I just have a quick question. I have to find the solutions. I already got the answers for the following problem:

(x^2-4x+4)² (x²+6x+5)³ I factored them out which came out to [(x-2)(x-2)]²[(x+5)(x+1)]³. So my solutions were 2, -5, and -1. My only question is the exponents such as the 2 and the 3, did I have to use them? Or was it fine like the way how I solved the problem?

 

[adr8]

WHY are ALL your questions "quick"? :cool:

Can you please post the ORIGINAL problem IN FULL?
What solutions are you trying to find? You are giving us no equations.
Do you intend this : (x^2-4x+4)² (x²+6x+5)³ = 0 ?
ONLY equations can be solved; equations ALL have an equal sign.

Oh its because I think I got it lol, but I just want to know if I did them right since there is something different in the problem.

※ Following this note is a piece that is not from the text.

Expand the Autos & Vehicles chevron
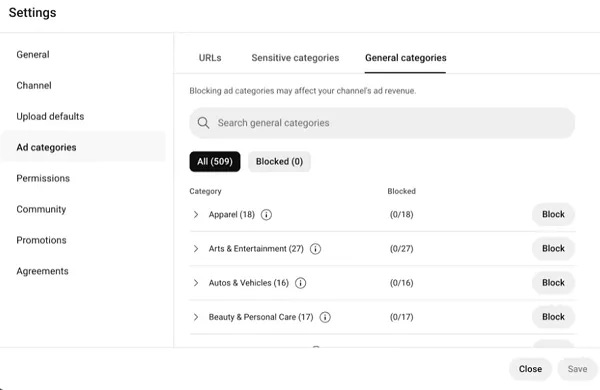 196,283
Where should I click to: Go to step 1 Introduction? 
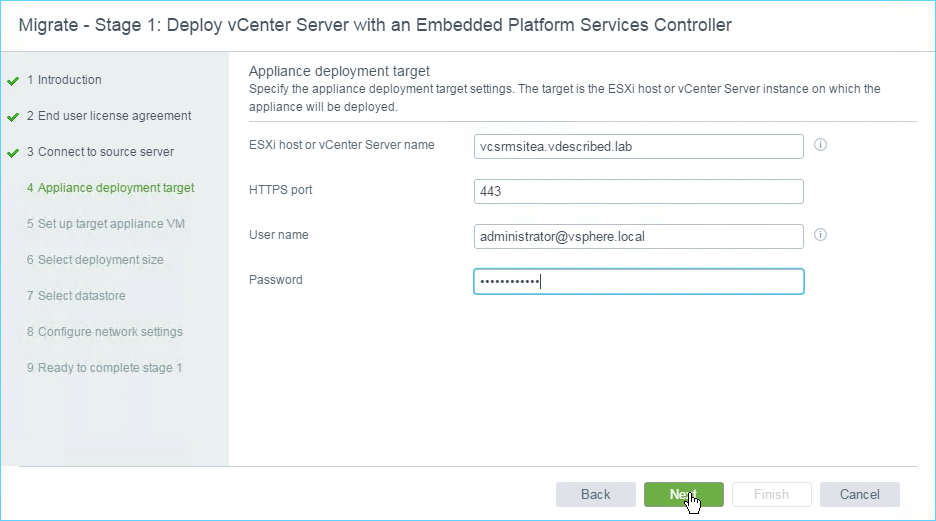(x=64, y=80)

Just the solutions to this equation. The original problem is the one that I showed u: (x^2-4x+4)² (x²+6x+5)³ = 0


I factored them out (x-2)(x-2) (x+1)(x+5), and I set them each equal to zero. My answers were x=2, -1, and -5. The only thing that gets me wondering is the ³ and ². I mean do I have to use them or is it okay the way how I solved it?

 

[adr8]

My bad I forgot to add the =0. But do I have to do something with the ²and³ ? Or was it fine the way how I solved it?